* **Directions for this task**
From the first line to the last, reproduce the records exactly.

Collected data entries:

^^^^^^^^

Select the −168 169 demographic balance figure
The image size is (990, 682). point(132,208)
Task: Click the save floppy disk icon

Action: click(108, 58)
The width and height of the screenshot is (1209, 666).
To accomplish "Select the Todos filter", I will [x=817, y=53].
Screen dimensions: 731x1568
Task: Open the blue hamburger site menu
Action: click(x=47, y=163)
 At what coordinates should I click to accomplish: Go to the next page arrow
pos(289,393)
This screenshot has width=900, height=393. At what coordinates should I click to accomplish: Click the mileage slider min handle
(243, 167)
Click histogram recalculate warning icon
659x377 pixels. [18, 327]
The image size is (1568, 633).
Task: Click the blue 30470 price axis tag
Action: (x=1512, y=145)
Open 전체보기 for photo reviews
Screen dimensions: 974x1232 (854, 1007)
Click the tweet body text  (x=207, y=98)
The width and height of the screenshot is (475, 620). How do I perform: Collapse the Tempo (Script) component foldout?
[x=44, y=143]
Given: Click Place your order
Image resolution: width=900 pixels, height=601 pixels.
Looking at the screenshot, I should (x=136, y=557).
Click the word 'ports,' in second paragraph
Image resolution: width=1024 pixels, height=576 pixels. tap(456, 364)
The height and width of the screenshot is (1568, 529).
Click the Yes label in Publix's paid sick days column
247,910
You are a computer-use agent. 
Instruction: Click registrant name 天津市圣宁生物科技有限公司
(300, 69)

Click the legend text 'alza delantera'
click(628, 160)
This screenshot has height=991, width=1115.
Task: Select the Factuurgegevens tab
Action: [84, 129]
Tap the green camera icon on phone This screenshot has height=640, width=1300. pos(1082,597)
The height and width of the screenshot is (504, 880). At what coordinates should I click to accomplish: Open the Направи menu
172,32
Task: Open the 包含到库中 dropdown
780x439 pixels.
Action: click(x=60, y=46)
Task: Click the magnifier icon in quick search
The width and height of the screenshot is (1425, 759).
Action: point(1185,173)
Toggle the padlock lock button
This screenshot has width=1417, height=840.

^^^^^^^^

* **Your solution**
Select the −168 169 demographic balance figure
The image size is (990, 682). point(132,208)
Task: Click the save floppy disk icon

Action: click(108, 58)
The width and height of the screenshot is (1209, 666).
To accomplish "Select the Todos filter", I will [x=817, y=53].
Screen dimensions: 731x1568
Task: Open the blue hamburger site menu
Action: click(x=47, y=163)
 At what coordinates should I click to accomplish: Go to the next page arrow
pos(289,393)
This screenshot has width=900, height=393. At what coordinates should I click to accomplish: Click the mileage slider min handle
(243, 167)
Click histogram recalculate warning icon
659x377 pixels. [18, 327]
The image size is (1568, 633).
Task: Click the blue 30470 price axis tag
Action: (x=1512, y=145)
Open 전체보기 for photo reviews
Screen dimensions: 974x1232 (854, 1007)
Click the tweet body text  (x=207, y=98)
The width and height of the screenshot is (475, 620). How do I perform: Collapse the Tempo (Script) component foldout?
[x=44, y=143]
Given: Click Place your order
Image resolution: width=900 pixels, height=601 pixels.
Looking at the screenshot, I should (x=136, y=557).
Click the word 'ports,' in second paragraph
Image resolution: width=1024 pixels, height=576 pixels. tap(456, 364)
The height and width of the screenshot is (1568, 529).
Click the Yes label in Publix's paid sick days column
247,910
You are a computer-use agent. 
Instruction: Click registrant name 天津市圣宁生物科技有限公司
(300, 69)

Click the legend text 'alza delantera'
click(628, 160)
This screenshot has height=991, width=1115.
Task: Select the Factuurgegevens tab
Action: [84, 129]
Tap the green camera icon on phone This screenshot has height=640, width=1300. pos(1082,597)
The height and width of the screenshot is (504, 880). At what coordinates should I click to accomplish: Open the Направи menu
172,32
Task: Open the 包含到库中 dropdown
780x439 pixels.
Action: click(x=60, y=46)
Task: Click the magnifier icon in quick search
The width and height of the screenshot is (1425, 759).
Action: point(1185,173)
Toggle the padlock lock button
This screenshot has width=1417, height=840.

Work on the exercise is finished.